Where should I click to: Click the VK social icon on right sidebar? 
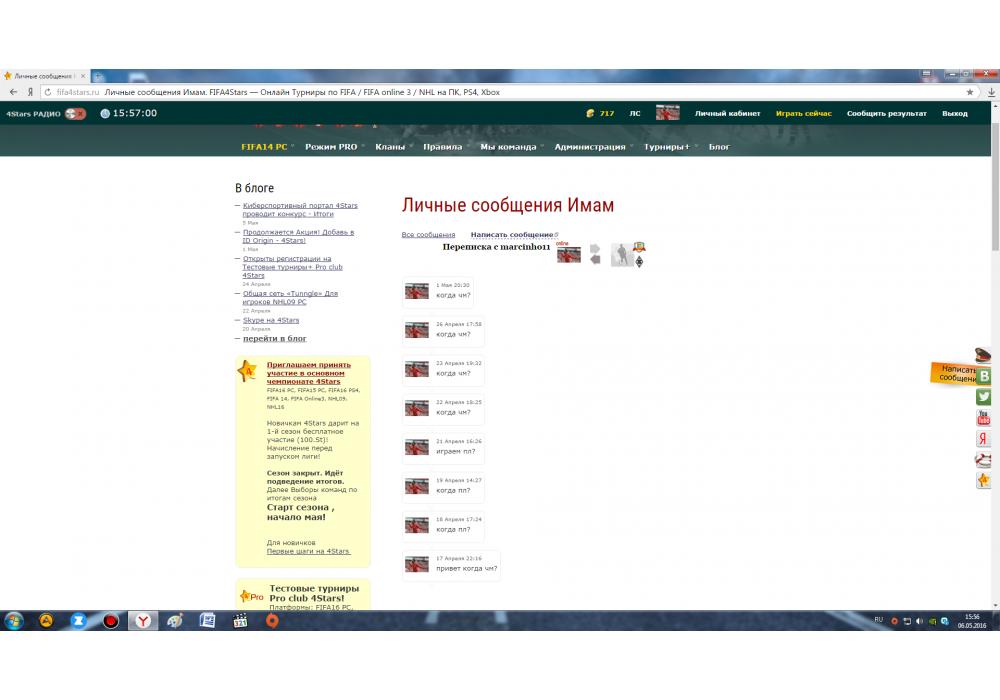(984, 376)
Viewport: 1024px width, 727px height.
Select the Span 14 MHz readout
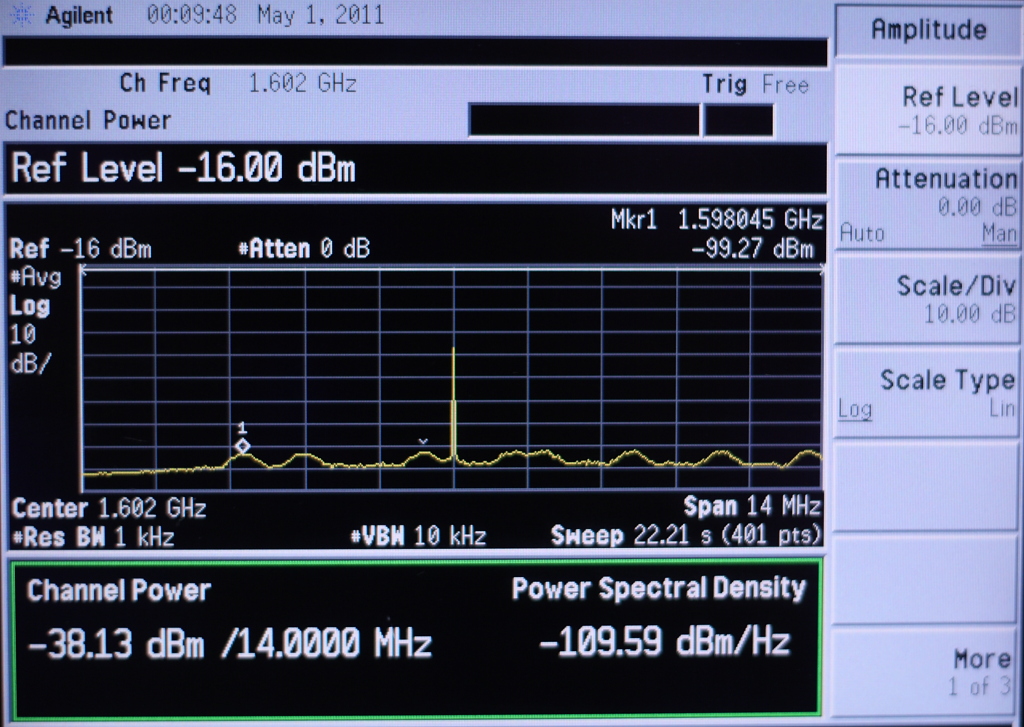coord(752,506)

What you will do
Extract every line of text from all the items above, copying each word for word and leaving out the pictures.

Result below
Where should I click to: Click the VK social icon on right sidebar? 
(984, 376)
Viewport: 1024px width, 727px height.
Select the Span 14 MHz readout
coord(752,506)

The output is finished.